§ **Available data**

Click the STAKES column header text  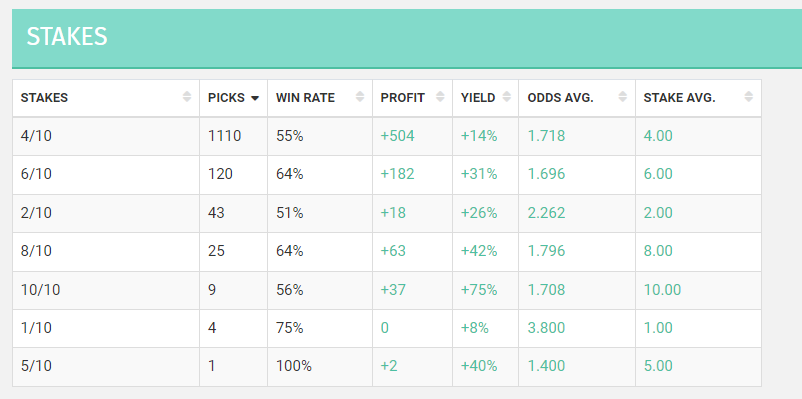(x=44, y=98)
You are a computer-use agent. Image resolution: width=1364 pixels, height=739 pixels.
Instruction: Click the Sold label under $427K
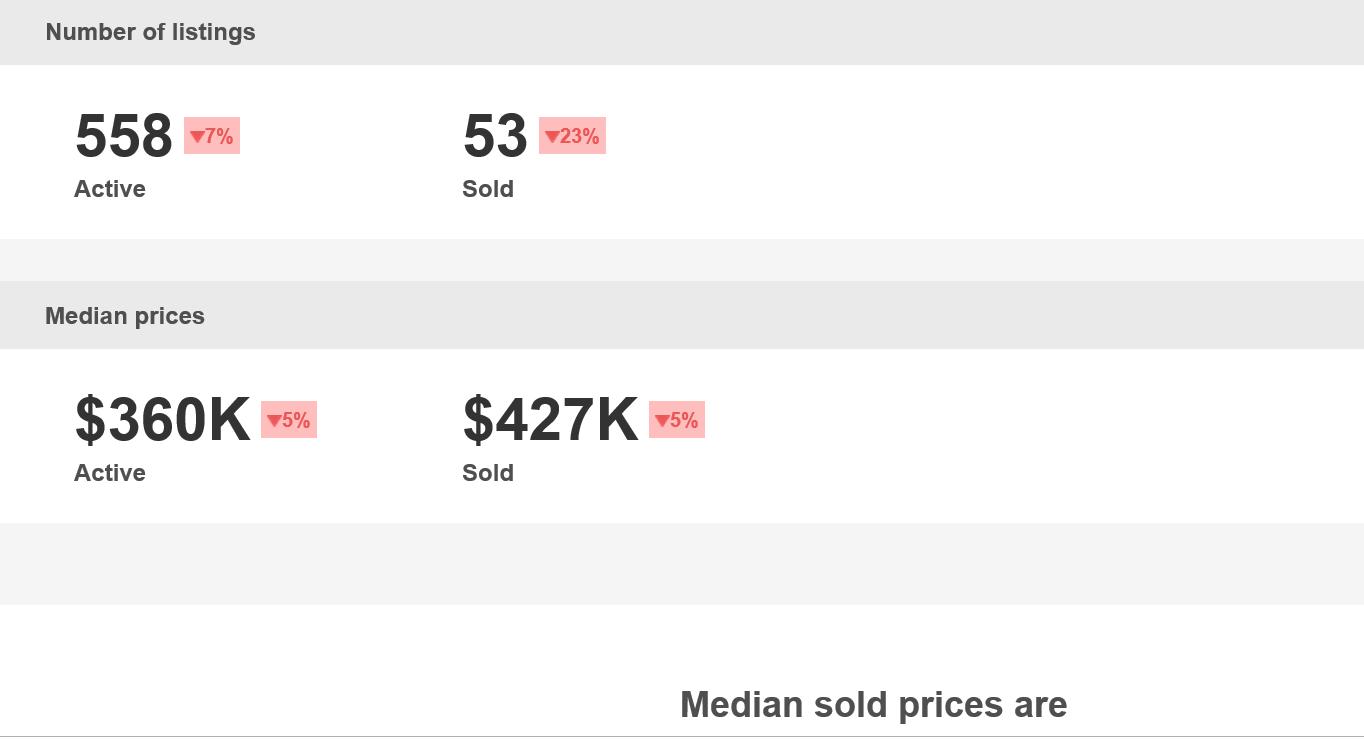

---

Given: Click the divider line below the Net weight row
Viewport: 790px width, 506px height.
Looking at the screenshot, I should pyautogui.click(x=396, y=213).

§ **Given task**
Gather every line in the records that contains the word "width".

§ **Response for this exercise**
You are a computer-use agent. Image resolution: width=1364 pixels, height=739 pixels.
Viewport: 790px width, 506px height.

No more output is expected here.